[Dataset entries]
====================

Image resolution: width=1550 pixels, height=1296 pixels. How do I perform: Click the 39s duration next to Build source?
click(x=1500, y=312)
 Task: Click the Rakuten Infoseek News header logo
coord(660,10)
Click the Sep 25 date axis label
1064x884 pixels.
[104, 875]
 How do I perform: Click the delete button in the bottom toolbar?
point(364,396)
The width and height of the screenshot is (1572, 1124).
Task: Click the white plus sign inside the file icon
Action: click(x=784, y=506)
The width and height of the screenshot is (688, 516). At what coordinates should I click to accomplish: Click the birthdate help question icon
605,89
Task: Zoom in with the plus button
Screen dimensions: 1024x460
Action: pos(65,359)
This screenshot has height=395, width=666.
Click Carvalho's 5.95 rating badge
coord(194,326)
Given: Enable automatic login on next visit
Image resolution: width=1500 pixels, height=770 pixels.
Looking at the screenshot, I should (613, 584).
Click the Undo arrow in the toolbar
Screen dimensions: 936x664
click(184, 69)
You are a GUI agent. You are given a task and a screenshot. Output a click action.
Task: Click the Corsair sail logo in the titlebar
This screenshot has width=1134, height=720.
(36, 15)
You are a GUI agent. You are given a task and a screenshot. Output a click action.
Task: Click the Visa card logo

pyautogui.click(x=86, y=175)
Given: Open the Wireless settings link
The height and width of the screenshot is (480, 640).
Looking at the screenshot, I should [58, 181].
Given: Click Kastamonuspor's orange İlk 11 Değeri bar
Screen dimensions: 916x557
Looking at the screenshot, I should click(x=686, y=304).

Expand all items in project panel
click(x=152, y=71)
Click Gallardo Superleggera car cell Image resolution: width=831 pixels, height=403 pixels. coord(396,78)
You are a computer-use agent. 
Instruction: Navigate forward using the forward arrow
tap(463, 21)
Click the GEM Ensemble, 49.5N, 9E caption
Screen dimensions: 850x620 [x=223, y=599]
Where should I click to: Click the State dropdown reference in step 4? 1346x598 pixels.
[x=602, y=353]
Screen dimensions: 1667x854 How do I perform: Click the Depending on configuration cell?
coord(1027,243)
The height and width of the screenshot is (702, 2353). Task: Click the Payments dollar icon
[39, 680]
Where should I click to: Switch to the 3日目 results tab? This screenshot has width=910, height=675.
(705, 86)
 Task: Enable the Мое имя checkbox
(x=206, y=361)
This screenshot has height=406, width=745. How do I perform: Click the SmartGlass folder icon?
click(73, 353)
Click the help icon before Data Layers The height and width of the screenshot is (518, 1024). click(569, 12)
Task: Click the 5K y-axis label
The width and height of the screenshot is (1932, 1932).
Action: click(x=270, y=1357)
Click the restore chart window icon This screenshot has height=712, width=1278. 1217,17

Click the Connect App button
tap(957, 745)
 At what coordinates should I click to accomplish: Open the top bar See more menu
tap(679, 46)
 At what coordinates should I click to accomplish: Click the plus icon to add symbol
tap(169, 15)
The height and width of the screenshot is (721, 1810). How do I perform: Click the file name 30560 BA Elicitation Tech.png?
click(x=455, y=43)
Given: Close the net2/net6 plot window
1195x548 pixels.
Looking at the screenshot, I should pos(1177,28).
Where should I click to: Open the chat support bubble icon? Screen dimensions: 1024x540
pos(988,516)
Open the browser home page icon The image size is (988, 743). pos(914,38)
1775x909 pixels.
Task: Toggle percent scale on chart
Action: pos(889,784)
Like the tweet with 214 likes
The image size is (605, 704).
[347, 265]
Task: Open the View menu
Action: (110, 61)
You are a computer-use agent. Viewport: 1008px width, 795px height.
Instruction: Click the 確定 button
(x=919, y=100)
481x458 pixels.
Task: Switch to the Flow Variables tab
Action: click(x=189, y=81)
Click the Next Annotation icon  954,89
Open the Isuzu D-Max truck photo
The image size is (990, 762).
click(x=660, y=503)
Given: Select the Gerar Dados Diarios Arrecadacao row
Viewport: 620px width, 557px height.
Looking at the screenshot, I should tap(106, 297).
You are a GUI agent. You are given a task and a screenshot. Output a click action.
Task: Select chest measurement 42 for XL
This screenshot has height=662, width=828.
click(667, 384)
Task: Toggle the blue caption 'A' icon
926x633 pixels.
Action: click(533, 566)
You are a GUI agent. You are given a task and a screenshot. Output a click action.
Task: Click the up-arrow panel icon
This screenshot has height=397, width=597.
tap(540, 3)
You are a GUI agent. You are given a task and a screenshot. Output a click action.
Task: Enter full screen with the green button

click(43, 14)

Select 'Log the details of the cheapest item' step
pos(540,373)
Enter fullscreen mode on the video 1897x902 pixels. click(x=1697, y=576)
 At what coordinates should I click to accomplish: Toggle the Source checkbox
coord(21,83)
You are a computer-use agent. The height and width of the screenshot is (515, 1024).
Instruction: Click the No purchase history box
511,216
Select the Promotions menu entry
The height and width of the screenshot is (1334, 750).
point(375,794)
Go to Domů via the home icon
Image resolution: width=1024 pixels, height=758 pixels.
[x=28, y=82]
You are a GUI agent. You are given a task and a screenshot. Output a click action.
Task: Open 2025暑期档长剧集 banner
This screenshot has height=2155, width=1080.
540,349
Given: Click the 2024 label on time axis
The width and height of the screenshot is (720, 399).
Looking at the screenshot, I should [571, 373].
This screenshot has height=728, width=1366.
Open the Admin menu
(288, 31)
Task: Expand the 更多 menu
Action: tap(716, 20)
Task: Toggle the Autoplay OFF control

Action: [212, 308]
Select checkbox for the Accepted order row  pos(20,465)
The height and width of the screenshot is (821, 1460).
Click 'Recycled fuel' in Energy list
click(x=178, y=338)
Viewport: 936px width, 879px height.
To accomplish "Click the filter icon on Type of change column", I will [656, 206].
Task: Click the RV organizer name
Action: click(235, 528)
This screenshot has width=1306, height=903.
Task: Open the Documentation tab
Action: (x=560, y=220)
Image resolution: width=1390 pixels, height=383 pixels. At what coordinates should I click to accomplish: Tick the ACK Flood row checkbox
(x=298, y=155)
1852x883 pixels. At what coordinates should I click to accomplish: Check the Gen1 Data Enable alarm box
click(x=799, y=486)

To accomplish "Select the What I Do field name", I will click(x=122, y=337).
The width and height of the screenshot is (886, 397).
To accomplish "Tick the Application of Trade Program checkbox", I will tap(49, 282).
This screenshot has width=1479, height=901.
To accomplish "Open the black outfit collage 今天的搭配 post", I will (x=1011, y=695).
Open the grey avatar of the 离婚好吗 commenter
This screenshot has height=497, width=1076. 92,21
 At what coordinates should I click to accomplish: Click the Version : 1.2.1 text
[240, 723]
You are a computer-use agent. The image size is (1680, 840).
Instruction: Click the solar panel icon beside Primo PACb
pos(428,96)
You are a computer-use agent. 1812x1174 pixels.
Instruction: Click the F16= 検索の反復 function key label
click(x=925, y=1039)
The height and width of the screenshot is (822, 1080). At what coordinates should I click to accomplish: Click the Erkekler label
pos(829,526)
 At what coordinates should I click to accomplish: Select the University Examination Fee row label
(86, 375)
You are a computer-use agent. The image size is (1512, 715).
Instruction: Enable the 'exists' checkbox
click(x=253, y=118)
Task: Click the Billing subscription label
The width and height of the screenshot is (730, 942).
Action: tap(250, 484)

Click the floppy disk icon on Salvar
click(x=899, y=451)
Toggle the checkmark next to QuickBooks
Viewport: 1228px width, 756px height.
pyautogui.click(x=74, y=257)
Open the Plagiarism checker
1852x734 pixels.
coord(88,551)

====================

Write down every entry exactly.

Image resolution: width=1550 pixels, height=1296 pixels. How do I perform: Click the 39s duration next to Build source?
click(x=1500, y=312)
 Task: Click the Rakuten Infoseek News header logo
coord(660,10)
Click the Sep 25 date axis label
1064x884 pixels.
[104, 875]
 How do I perform: Click the delete button in the bottom toolbar?
point(364,396)
The width and height of the screenshot is (1572, 1124).
Task: Click the white plus sign inside the file icon
Action: click(x=784, y=506)
The width and height of the screenshot is (688, 516). At what coordinates should I click to accomplish: Click the birthdate help question icon
605,89
Task: Zoom in with the plus button
Screen dimensions: 1024x460
Action: pos(65,359)
This screenshot has height=395, width=666.
Click Carvalho's 5.95 rating badge
coord(194,326)
Given: Enable automatic login on next visit
Image resolution: width=1500 pixels, height=770 pixels.
Looking at the screenshot, I should (613, 584).
Click the Undo arrow in the toolbar
Screen dimensions: 936x664
click(184, 69)
You are a GUI agent. You are given a task and a screenshot. Output a click action.
Task: Click the Corsair sail logo in the titlebar
This screenshot has width=1134, height=720.
(36, 15)
You are a GUI agent. You are given a task and a screenshot. Output a click action.
Task: Click the Visa card logo

pyautogui.click(x=86, y=175)
Given: Open the Wireless settings link
The height and width of the screenshot is (480, 640).
Looking at the screenshot, I should [58, 181].
Given: Click Kastamonuspor's orange İlk 11 Değeri bar
Screen dimensions: 916x557
Looking at the screenshot, I should click(x=686, y=304).

Expand all items in project panel
click(x=152, y=71)
Click Gallardo Superleggera car cell Image resolution: width=831 pixels, height=403 pixels. coord(396,78)
You are a computer-use agent. 
Instruction: Navigate forward using the forward arrow
tap(463, 21)
Click the GEM Ensemble, 49.5N, 9E caption
Screen dimensions: 850x620 [x=223, y=599]
Where should I click to: Click the State dropdown reference in step 4? 1346x598 pixels.
[x=602, y=353]
Screen dimensions: 1667x854 How do I perform: Click the Depending on configuration cell?
coord(1027,243)
The height and width of the screenshot is (702, 2353). Task: Click the Payments dollar icon
[39, 680]
Where should I click to: Switch to the 3日目 results tab? This screenshot has width=910, height=675.
(705, 86)
 Task: Enable the Мое имя checkbox
(x=206, y=361)
This screenshot has height=406, width=745. How do I perform: Click the SmartGlass folder icon?
click(73, 353)
Click the help icon before Data Layers The height and width of the screenshot is (518, 1024). click(569, 12)
Task: Click the 5K y-axis label
The width and height of the screenshot is (1932, 1932).
Action: click(x=270, y=1357)
Click the restore chart window icon This screenshot has height=712, width=1278. 1217,17

Click the Connect App button
tap(957, 745)
 At what coordinates should I click to accomplish: Open the top bar See more menu
tap(679, 46)
 At what coordinates should I click to accomplish: Click the plus icon to add symbol
tap(169, 15)
The height and width of the screenshot is (721, 1810). How do I perform: Click the file name 30560 BA Elicitation Tech.png?
click(x=455, y=43)
Given: Close the net2/net6 plot window
1195x548 pixels.
Looking at the screenshot, I should pos(1177,28).
Where should I click to: Open the chat support bubble icon? Screen dimensions: 1024x540
pos(988,516)
Open the browser home page icon The image size is (988, 743). pos(914,38)
1775x909 pixels.
Task: Toggle percent scale on chart
Action: pos(889,784)
Like the tweet with 214 likes
The image size is (605, 704).
[347, 265]
Task: Open the View menu
Action: (110, 61)
You are a computer-use agent. Viewport: 1008px width, 795px height.
Instruction: Click the 確定 button
(x=919, y=100)
481x458 pixels.
Task: Switch to the Flow Variables tab
Action: click(x=189, y=81)
Click the Next Annotation icon  954,89
Open the Isuzu D-Max truck photo
The image size is (990, 762).
click(x=660, y=503)
Given: Select the Gerar Dados Diarios Arrecadacao row
Viewport: 620px width, 557px height.
Looking at the screenshot, I should tap(106, 297).
You are a GUI agent. You are given a task and a screenshot. Output a click action.
Task: Select chest measurement 42 for XL
This screenshot has height=662, width=828.
click(667, 384)
Task: Toggle the blue caption 'A' icon
926x633 pixels.
Action: click(533, 566)
You are a GUI agent. You are given a task and a screenshot. Output a click action.
Task: Click the up-arrow panel icon
This screenshot has height=397, width=597.
tap(540, 3)
You are a GUI agent. You are given a task and a screenshot. Output a click action.
Task: Enter full screen with the green button

click(43, 14)

Select 'Log the details of the cheapest item' step
pos(540,373)
Enter fullscreen mode on the video 1897x902 pixels. click(x=1697, y=576)
 At what coordinates should I click to accomplish: Toggle the Source checkbox
coord(21,83)
You are a computer-use agent. The height and width of the screenshot is (515, 1024).
Instruction: Click the No purchase history box
511,216
Select the Promotions menu entry
The height and width of the screenshot is (1334, 750).
point(375,794)
Go to Domů via the home icon
Image resolution: width=1024 pixels, height=758 pixels.
[x=28, y=82]
You are a GUI agent. You are given a task and a screenshot. Output a click action.
Task: Open 2025暑期档长剧集 banner
This screenshot has height=2155, width=1080.
540,349
Given: Click the 2024 label on time axis
The width and height of the screenshot is (720, 399).
Looking at the screenshot, I should [571, 373].
This screenshot has height=728, width=1366.
Open the Admin menu
(288, 31)
Task: Expand the 更多 menu
Action: tap(716, 20)
Task: Toggle the Autoplay OFF control

Action: [212, 308]
Select checkbox for the Accepted order row  pos(20,465)
The height and width of the screenshot is (821, 1460).
Click 'Recycled fuel' in Energy list
click(x=178, y=338)
Viewport: 936px width, 879px height.
To accomplish "Click the filter icon on Type of change column", I will [656, 206].
Task: Click the RV organizer name
Action: click(235, 528)
This screenshot has width=1306, height=903.
Task: Open the Documentation tab
Action: (x=560, y=220)
Image resolution: width=1390 pixels, height=383 pixels. At what coordinates should I click to accomplish: Tick the ACK Flood row checkbox
(x=298, y=155)
1852x883 pixels. At what coordinates should I click to accomplish: Check the Gen1 Data Enable alarm box
click(x=799, y=486)

To accomplish "Select the What I Do field name", I will click(x=122, y=337).
The width and height of the screenshot is (886, 397).
To accomplish "Tick the Application of Trade Program checkbox", I will tap(49, 282).
This screenshot has width=1479, height=901.
To accomplish "Open the black outfit collage 今天的搭配 post", I will (x=1011, y=695).
Open the grey avatar of the 离婚好吗 commenter
This screenshot has height=497, width=1076. 92,21
 At what coordinates should I click to accomplish: Click the Version : 1.2.1 text
[240, 723]
You are a computer-use agent. The image size is (1680, 840).
Instruction: Click the solar panel icon beside Primo PACb
pos(428,96)
You are a computer-use agent. 1812x1174 pixels.
Instruction: Click the F16= 検索の反復 function key label
click(x=925, y=1039)
The height and width of the screenshot is (822, 1080). At what coordinates should I click to accomplish: Click the Erkekler label
pos(829,526)
 At what coordinates should I click to accomplish: Select the University Examination Fee row label
(86, 375)
You are a computer-use agent. The image size is (1512, 715).
Instruction: Enable the 'exists' checkbox
click(x=253, y=118)
Task: Click the Billing subscription label
The width and height of the screenshot is (730, 942).
Action: tap(250, 484)

Click the floppy disk icon on Salvar
click(x=899, y=451)
Toggle the checkmark next to QuickBooks
Viewport: 1228px width, 756px height.
pyautogui.click(x=74, y=257)
Open the Plagiarism checker
1852x734 pixels.
coord(88,551)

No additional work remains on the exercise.